Sequential Workflow Pattern
Complex workflows become readable when broken into sequenced private methods. I structure services as self-documenting step-by-step processes. This content publishing flow illustrates:
class ArticlePublisher
def initialize(article)
@article = article
end
def publish
validate_article!
set_publication_timestamp
generate_seo_metadata
distribute_to_cdn
notify_subscribers
@article
end
private
def validate_article!
raise DraftError unless @article.completed?
end
def set_publication_timestamp
@article.update!(published_at: Time.current)
end
def generate_seo_metadata
@article.metadata = SeoGenerator.for_article(@article)
@article.save!
end
def distribute_to_cdn
CdnBackend.push(@article.to_html)
end
def notify_subscribers
SubscriptionNotifier.for(@article.category).notify_all
end
end
Each private method represents a business requirement. The #publish
method reads like documentation while encapsulating implementation details. I keep methods under 10 lines to maintain readability. This pattern handles regulatory workflows where steps must occur in specific order.
Contextual Logging Pattern
Debugging distributed failures requires rich context. I instrument services to log structured data without exposing internals. This inventory service demonstrates:
class InventoryReserver
def initialize(product, quantity)
@product = product
@quantity = quantity
@logger = AuditLogger.new(tag: "inventory")
end
def reserve
@logger.context(product_id: @product.id) do
@product.with_lock do
validate_availability!
create_reservation
@logger.log_event("reservation_created", quantity: @quantity)
end
end
rescue ReservationError => e
@logger.log_error(e, context: { available: @product.stock_count })
raise
end
private
def validate_availability!
if @product.stock_count < @quantity
raise ReservationError, "Insufficient stock"
end
end
def create_reservation
# Reservation logic
end
end
The logger automatically attaches product IDs to all entries within the block. When errors occur, I capture the current stock count without exposing other implementation details. This pattern creates audit trails that accelerate incident investigations while preserving encapsulation.

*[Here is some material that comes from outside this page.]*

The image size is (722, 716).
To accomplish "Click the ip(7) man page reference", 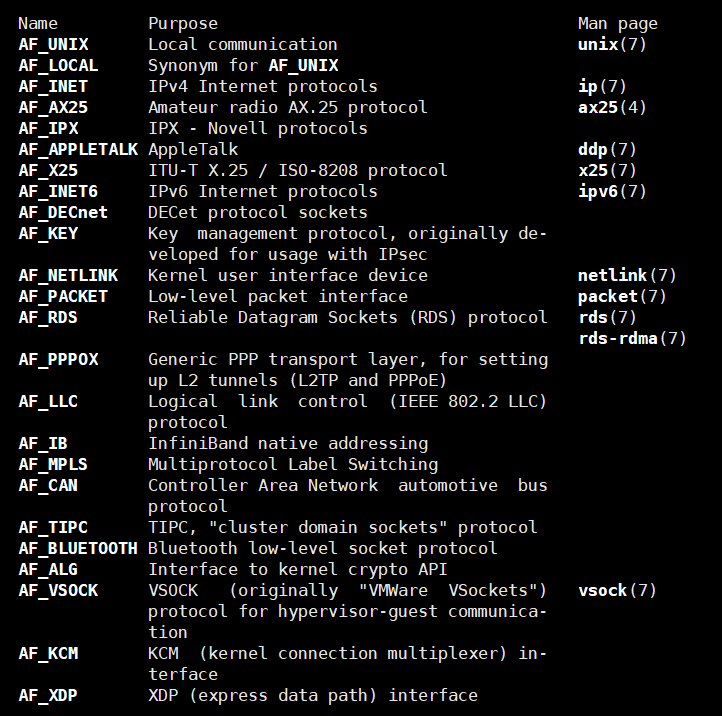I will click(x=602, y=87).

Stateless Composition Pattern
Large services become unmanageable. I decompose complex operations into smaller stateless services that compose together. This report generation example shows how:
class FinancialReportGenerator
def initialize(company, year)
@company = company
@year = year
end
def generate
raw_data = DataCollector.new(@company, @year).fetch
analyzed = DataAnalyzer.new(raw_data).process
formatted = ReportFormatter.new(analyzed).format
AuditRecorder.log_report_generated(@company, @year)
formatted
end
end
class DataCollector
def initialize(company, year)
@company = company
@year = year
end
def fetch
# Database queries
end
end
# Additional specialized services
Each sub-service handles one responsibility: collecting data, analyzing, formatting. The main service coordinates them into a workflow. I make sub-services stateless by passing all required data as parameters. This enables isolated testing and reuse across multiple workflows. When requirements change, I modify or swap individual components without touching unrelated code.
These patterns evolved through solving real-world problems. Transactional integrity prevents financial discrepancies during system crashes. Dependency injection allowed migrating payment providers with minimal disruption. Outcome objects made API error responses more actionable. Every pattern addresses specific pain points I’ve encountered in production systems.
Remember that patterns serve your needs, not vice versa. I start with simple service objects and introduce these techniques only when complexity demands them. The sweet spot emerges when services remain focused enough to fit in one screen view but robust enough to handle real business requirements. Properly implemented, these patterns create systems that handle today’s complexity while adapting to tomorrow’s requirements.